Task prompt: The entries below contain a stretch that opens with the line containing "Task: Click the green 583.26% change badge" and closes with the line containing "Click the Summary of Normalization heading"; set down that stretch exactly, both ends included, and nothing else.
*** Opening of Data shown ***
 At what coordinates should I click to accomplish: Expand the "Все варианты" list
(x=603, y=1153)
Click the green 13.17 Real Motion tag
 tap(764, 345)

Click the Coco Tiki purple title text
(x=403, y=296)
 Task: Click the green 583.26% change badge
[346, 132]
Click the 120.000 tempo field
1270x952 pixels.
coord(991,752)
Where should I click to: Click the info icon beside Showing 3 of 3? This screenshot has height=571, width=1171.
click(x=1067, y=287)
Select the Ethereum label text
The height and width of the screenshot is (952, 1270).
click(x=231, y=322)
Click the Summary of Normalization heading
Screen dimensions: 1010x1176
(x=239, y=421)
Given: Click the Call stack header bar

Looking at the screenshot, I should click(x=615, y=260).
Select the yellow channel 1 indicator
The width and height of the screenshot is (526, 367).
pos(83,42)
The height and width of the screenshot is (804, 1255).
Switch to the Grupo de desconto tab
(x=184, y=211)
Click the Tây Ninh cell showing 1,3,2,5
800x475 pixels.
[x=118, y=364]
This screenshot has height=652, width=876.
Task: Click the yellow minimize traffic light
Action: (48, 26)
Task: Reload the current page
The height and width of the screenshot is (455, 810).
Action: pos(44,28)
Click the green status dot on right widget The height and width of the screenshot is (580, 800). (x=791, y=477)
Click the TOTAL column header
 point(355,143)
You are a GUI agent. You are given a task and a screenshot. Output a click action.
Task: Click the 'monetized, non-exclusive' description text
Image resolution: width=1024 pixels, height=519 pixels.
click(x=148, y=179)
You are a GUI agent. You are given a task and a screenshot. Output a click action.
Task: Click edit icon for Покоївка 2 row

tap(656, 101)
*** Close of Data shown ***
Result for this exercise:
 Task: Click the green 583.26% change badge
[346, 132]
Click the 120.000 tempo field
1270x952 pixels.
coord(991,752)
Where should I click to: Click the info icon beside Showing 3 of 3? This screenshot has height=571, width=1171.
click(x=1067, y=287)
Select the Ethereum label text
The height and width of the screenshot is (952, 1270).
click(x=231, y=322)
Click the Summary of Normalization heading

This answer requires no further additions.